*** SOURCE TEXT Section Begins ***

Stamford, Conn. – July 5, 2012 – AmeriCares is delivering medical aid and bottled water to help West Virginia residents affected by the double devastation of long-lasting power outages and a sweltering heat wave. Hundreds of thousands of East Coast and Midwest residents have been without power since last weekend’s storms and it could be days before it is fully restored.
Two truckloads of water donated by Nestle Waters North America are headed to the Huntington Area Food Bank in Huntington, West Virginia, where there are widespread food and water shortages after six consecutive days without power. The food bank serves nearly 100,000 people throughout West Virginia, Kentucky and Ohio.
AmeriCares is also delivering emergency medical aid, including 500 doses of tetanus vaccines donated by Sanofi Pasteur, to the West Virginia Health Right clinic in Charleston. The clinic is anticipating a surge in demand for care as area residents have difficulty accessing their regular health care providers or become injured clearing storm debris.
“Right now clean water is an urgent need for the hundreds of thousands still affected by these severe storms. In West Virginia alone, the governor reports they are using 40 truckloads of water a day,” said Garrett Ingoglia, AmeriCares director of emergency response. “As power is restored and the clean-up effort continues, residents and workers risk puncture wounds that can cause them to contract tetanus. We are ensuring local health care providers have enough vaccines and medical supplies on hand to meet the need in the coming weeks.”
AmeriCares has provided medical relief and humanitarian assistance to millions affected by natural and man-made disasters for 30 years, including Hurricane Katrina in the United States. In 2011, in response to one of the worst U.S. tornado seasons in decades, AmeriCares delivered nearly $3 million in aid for U.S. disaster survivors, including more than 1 million bottles of water donated by Nestle Waters. AmeriCares also awarded $600,000 in disaster recovery grants to help more than 62,000 people recover and prepare for future emergencies.

*** SOURCE TEXT Section Ends ***

PROBLEMS AND TASKS:
(a) From the AmeriCares relief text, reproduce everything from "AmeriCares is also" down to "clearing storm debris.", swapping "clinic" for "health center".
(b) According to the AmeriCares relief text, how many people does the Huntington Area Food Bank serve, and in which states?
(c) Translate this sentence from the AmeriCares relief text into Spanish: "AmeriCares is also delivering emergency medical aid, including 500 doses of tetanus vaccines donated by Sanofi Pasteur, to the West Virginia Health Right clinic in Charleston."

*** DATA EXCERPTS Section Begins ***

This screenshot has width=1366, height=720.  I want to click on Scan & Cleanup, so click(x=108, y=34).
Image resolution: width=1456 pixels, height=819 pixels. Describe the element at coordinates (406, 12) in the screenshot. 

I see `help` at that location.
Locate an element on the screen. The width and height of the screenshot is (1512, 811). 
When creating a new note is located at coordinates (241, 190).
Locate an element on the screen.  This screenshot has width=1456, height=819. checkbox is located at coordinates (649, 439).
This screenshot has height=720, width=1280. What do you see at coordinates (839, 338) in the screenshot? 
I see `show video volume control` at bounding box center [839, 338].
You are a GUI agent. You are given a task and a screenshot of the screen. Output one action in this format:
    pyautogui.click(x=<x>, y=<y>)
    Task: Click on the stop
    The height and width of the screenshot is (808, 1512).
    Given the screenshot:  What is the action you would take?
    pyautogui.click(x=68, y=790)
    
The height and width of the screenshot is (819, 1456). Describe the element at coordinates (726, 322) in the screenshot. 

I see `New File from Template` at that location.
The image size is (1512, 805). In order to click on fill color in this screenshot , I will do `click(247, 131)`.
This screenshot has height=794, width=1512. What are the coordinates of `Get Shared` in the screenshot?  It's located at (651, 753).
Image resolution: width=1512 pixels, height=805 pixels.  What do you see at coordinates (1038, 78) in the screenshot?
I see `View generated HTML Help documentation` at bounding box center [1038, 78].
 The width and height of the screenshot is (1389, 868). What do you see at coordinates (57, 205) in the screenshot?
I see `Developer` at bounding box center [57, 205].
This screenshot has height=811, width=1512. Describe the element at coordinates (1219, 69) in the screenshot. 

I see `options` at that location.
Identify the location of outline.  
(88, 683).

*** DATA EXCERPTS Section Ends ***

EXPECTED RESPONSES:
(a)
AmeriCares is also delivering emergency medical aid, including 500 doses of tetanus vaccines donated by Sanofi Pasteur, to the West Virginia Health Right health center in Charleston. The health center is anticipating a surge in demand for care as area residents have difficulty accessing their regular health care providers or become injured clearing storm debris.

(b) Nearly 100,000 people throughout West Virginia, Kentucky and Ohio.

(c) AmeriCares también está entregando ayuda médica de emergencia, incluidas 500 dosis de vacunas contra el tétanos donadas por Sanofi Pasteur, a la clínica West Virginia Health Right en Charleston.